The majority of patients do not report an injury which preceded their hip pain, leading many surgeons to believe that there is an anatomical problem around the hip (such as too much bone) which causes the labral tear, and subsequent hip pain.
It is important to manage these conditions initially with good physiotherapy and core exercises. Intra-articular injections of cortisone are often used, but seldom provide long term relief. They can however be useful to determine if the pain is coming from the labral tear, or from another source.
An MRI is very accurate at diagnosing a labral tear and any extra bone which may be contributing to the problem, such as a CAM (extra bone on the femoral side) or pincer (extra bone on the pelvis or acetabular side). Even more importantly, an MRI will look at the cartilage covering the femoral head (ball) and the acetabulum (socket). If you have significant cartilage damage, it is likely that a hip arthroscopy will not help. In this setting, injections of PRP or Hyaluronic acid may be used to treat your pain. Otherwise, a total hip replacement may be required.




If you have had debilitating pain for more than a year, and physiotherapy is not helping, hip arthroscopy may be an option. Other options include Hyaluronic acid (which can help for up to 6 months) and PRP (which can help for up to a year).



During this keyhole procedure, anchors with sutures are used to repair the labral tear. Extra bone is taken away from the acetabulum and the femoral head / neck area as needed. Usually the hip capsule is opened to access the hip joint fully, and this is carefully closed at the end of surgery.

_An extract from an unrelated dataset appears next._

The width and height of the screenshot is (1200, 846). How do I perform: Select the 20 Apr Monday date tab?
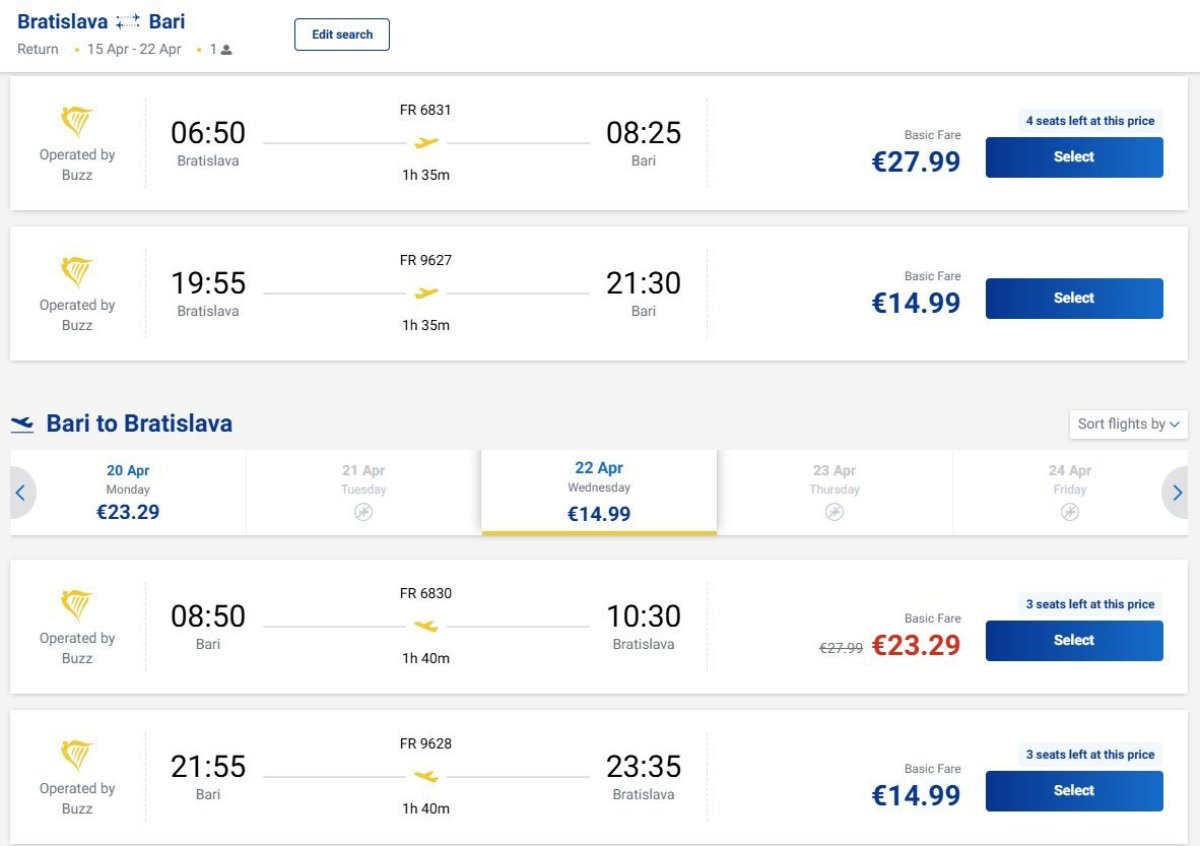tap(128, 492)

Postoperative rehabilitation
Hip arthroscopy is performed as day surgery at Women’s College Hospital. Someone must come and pick you up and take you home. It is advised to have someone around to help you for the first two days. All patients will be provided with a script for medications that should be filled at the hospital prior to going home. Medications will usually be Celebrex in the morning for 2 weeks, Aspirin at night for two weeks, and Tylenol regularly for the first week. A script for oxycodone will also be provided.

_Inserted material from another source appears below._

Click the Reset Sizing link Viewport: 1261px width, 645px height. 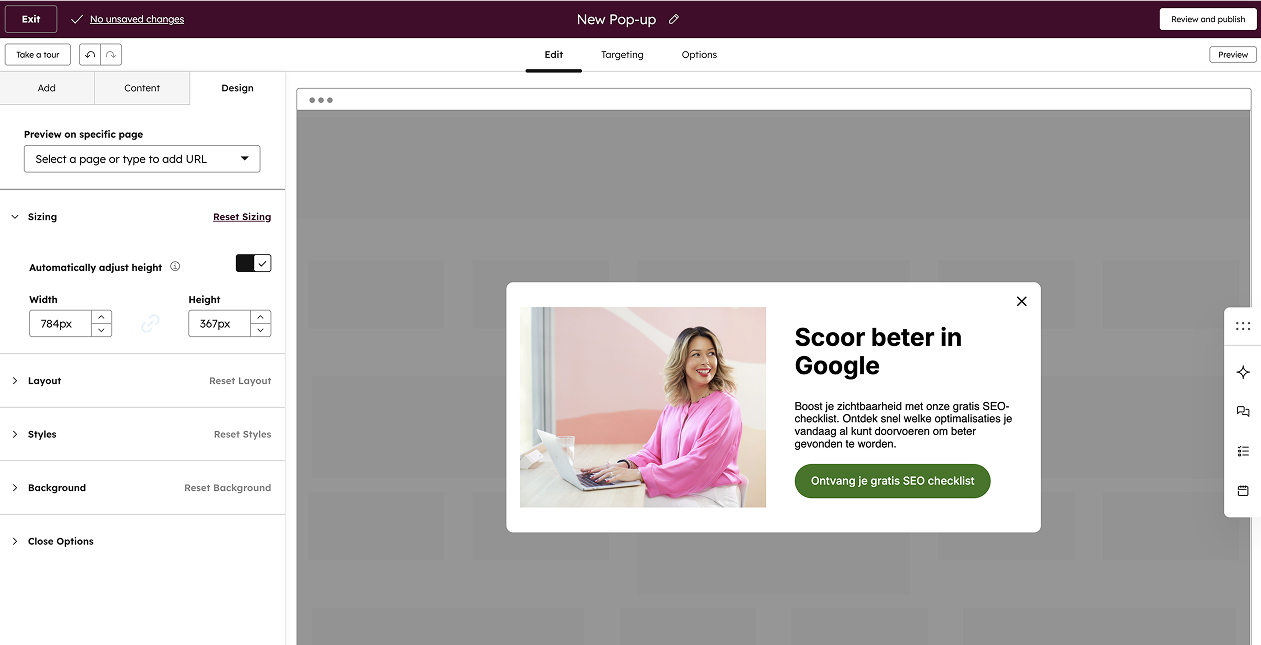(242, 217)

All patients will be on crutches for 4 weeks after surgery. Physiotherapy begins immediately after surgery – a script and protocol will be provided for you.
If possible, patients should rent a Gameready machine, which provides ice and compression to the knee, significantly reducing postoperative pain. The information for the rental company will be provided to you. Patients are seen in clinic two weeks after surgery, for wound review.

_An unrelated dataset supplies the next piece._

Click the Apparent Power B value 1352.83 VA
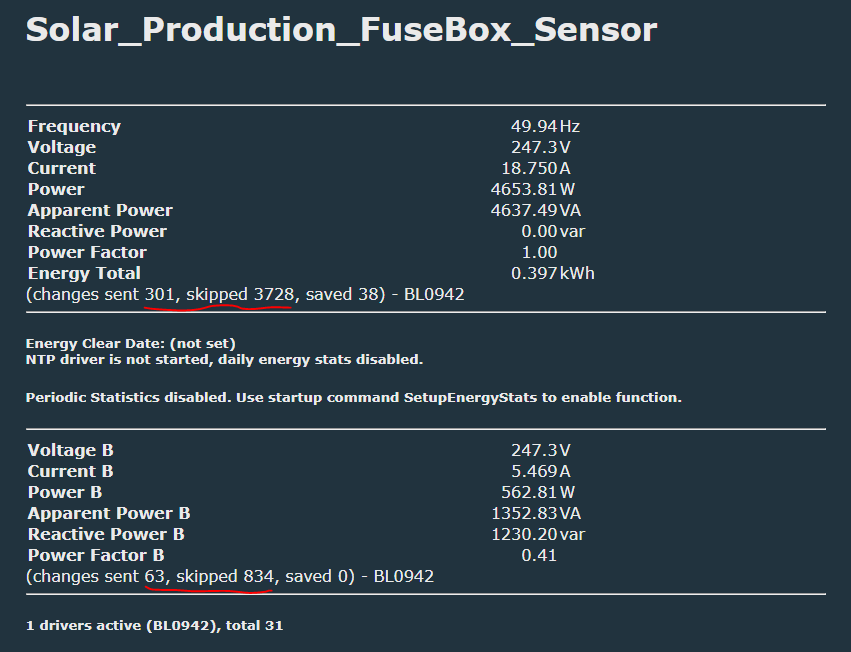The width and height of the screenshot is (851, 652). 536,513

Patients should take a week off work after the surgery, and work from home for a further 2 weeks after that if possible. Patients are not allowed to play sport for 6 months after surgery.
Risks of surgery
Hip arthroscopy is a relatively safe operation. The risk of major complication such as deep infection, hip fracture, hip dislocation, major nerve injury or DVT/PE is 1/1000.
Because the hip needs to be pulled out of joint by 1 cm, patients can get numbness in the groin or on the foot – this typically resolves over 6 weeks and is said to be permanent in 1/1000. Patients can get local areas of numbness around the incision and down the thigh – this can take a year to improve.
The chance that you will have a good outcome (80 – 90% improvement) is in the order of 80%, if your cartilage is normal. Patients can continue to improve for up to 12 months after surgery.
If you are in the 20% of patient that don’t have a good outcome, further investigations will be ordered such as a xray, CT and MRA to determine if there is a cause of your ongoing issues. However, often the issue is thought to be related to the orientation of your acetabulum, pelvis, and the way your spine and pelvis interact while walking, which is difficult to both diagnose and treat.
Potential causes of ongoing pain include labral re-tear, ongoing bony impingement, cartilage damage, capsular adhesions and capsular tears or defects.